• Passage shown:
Hit by a meltdown in demand for gas-guzzling vehicles in North America, Toyota last month cut its 2008 global sales forecast by 3.7 per cent to 9.5 million vehicles, inevitably delaying a plan to sell 10.4 million vehicles next year.
Japanese media reported last week that Toyota was set to revise the 2009 figure to around 9.8 million vehicles at its annual business briefing next Thursday, preventing it from becoming the first automaker to hit the 10 million milestone next year.
"Looking at the state of the North American and European markets, frankly it's difficult to expect an improvement next year," Goldman Sachs auto analyst Kota Yuzawa said.
On the positive side, investors and analysts believe the world's largest and most profitable car maker will be well positioned when the global slump ends.
"The US economy is weak but there's a feeling that it'll be the first region to recover," said Mitsushige Akino, chief fund manager at Ichiyoshi Investment Management. "In that sense, the first auto stocks to bounce back will probably be the companies with a large exposure to North America, like Toyota." The bad news is that shareholders should not expect a quick recovery in Toyota stock.
Shares
Shares hit a near-three year low earlier this month, shortly before it reported a 28 per cent fall in first-quarter profits.

• Problem:
Please carry on the passage about Toyota's sales outlook from its last sentence, not the entries that follow.

• Rows:
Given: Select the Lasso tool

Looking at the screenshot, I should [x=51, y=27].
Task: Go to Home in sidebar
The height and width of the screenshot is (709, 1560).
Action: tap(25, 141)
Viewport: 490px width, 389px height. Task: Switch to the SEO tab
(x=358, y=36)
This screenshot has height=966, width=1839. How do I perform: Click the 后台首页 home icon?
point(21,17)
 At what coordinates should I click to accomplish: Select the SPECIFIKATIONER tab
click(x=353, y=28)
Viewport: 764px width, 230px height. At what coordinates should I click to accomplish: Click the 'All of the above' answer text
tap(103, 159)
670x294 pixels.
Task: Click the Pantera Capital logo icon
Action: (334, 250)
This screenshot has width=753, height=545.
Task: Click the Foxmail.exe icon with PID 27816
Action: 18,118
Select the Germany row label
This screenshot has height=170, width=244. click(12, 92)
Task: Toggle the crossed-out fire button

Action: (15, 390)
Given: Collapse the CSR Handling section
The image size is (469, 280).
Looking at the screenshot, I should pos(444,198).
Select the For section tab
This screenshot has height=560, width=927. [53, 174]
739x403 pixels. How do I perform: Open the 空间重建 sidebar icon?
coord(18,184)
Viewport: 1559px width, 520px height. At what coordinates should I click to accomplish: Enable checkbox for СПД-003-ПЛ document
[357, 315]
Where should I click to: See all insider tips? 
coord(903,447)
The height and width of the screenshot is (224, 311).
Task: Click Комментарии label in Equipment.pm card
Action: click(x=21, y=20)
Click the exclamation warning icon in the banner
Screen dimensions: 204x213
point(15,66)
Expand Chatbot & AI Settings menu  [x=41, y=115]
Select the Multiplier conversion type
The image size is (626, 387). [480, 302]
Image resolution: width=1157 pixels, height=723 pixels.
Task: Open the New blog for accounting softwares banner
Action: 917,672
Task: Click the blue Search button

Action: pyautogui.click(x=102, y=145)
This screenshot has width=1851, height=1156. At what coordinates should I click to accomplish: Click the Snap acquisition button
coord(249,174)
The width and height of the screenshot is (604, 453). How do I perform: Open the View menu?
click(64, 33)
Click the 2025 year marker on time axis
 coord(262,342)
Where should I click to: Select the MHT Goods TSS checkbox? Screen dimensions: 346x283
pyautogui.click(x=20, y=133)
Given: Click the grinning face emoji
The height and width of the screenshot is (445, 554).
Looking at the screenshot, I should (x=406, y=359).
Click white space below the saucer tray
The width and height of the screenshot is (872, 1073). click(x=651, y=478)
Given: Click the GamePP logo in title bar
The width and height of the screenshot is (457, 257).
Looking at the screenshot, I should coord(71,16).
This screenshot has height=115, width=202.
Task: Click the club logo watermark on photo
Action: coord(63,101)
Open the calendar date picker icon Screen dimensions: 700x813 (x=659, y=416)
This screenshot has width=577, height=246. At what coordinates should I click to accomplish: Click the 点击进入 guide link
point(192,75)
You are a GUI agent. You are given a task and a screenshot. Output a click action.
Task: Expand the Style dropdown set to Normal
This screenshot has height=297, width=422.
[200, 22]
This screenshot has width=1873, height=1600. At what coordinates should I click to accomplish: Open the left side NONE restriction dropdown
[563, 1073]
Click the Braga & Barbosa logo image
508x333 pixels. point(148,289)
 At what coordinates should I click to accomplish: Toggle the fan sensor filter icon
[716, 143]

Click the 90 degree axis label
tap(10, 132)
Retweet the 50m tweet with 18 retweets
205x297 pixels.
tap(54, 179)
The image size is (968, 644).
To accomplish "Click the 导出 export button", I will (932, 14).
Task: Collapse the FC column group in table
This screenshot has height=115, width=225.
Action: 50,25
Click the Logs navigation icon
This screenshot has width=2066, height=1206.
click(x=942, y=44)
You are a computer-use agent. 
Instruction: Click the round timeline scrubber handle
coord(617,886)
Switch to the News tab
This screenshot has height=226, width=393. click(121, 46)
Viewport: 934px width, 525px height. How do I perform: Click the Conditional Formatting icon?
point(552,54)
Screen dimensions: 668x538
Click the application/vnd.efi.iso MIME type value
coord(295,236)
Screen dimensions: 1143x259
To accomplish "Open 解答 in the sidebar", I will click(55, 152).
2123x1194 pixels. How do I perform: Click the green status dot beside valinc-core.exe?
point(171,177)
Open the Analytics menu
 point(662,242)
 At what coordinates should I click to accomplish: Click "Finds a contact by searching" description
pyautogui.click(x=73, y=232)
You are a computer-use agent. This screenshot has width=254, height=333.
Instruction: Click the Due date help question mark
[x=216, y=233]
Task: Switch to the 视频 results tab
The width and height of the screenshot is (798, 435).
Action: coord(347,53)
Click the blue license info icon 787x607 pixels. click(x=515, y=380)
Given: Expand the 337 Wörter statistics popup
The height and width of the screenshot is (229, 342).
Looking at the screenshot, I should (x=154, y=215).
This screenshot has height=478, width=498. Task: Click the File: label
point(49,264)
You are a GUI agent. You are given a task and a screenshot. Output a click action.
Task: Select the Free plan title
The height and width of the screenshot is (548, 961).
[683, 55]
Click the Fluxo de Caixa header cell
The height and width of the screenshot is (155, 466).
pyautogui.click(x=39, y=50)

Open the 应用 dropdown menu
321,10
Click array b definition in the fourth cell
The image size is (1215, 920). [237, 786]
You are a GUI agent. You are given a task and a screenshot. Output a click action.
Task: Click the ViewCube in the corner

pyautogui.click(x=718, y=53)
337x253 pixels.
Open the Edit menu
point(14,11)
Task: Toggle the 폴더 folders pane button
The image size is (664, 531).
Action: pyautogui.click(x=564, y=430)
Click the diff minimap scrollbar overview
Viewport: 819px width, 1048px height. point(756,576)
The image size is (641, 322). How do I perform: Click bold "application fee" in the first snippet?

• Reply:
At yesterday's closing price of 4,770 yen, Toyota's stock is richly priced compared with other global carmakers, making a rebound difficult to justify without a weakening in the yen which boosts Toyota's bottom-line.
With a price-to-estimated earnings ratio of 11.6 times, Toyota carries a big premium over most of Europe's top automakers. Daimler AG, BMW AG, PSA Peugeot Citroen, Renault SA and Fiat SpA all trade at 5-6 times estimated earnings, as investors worry about the impact from a more recent downturn in the European market.
While maintaining a buy rating on Toyota, Goldman's Yuzawa conceded it would be tough to expect the shares to rally as long as the North American and European car markets continue to slide.
"The company's plan calls for production to reverse a slide in the January-March quarter, but there's no guarantee that demand won't slide further," he said.
Toyota's sales fell 7 per cent in both the United States and Europe in the first half of this year.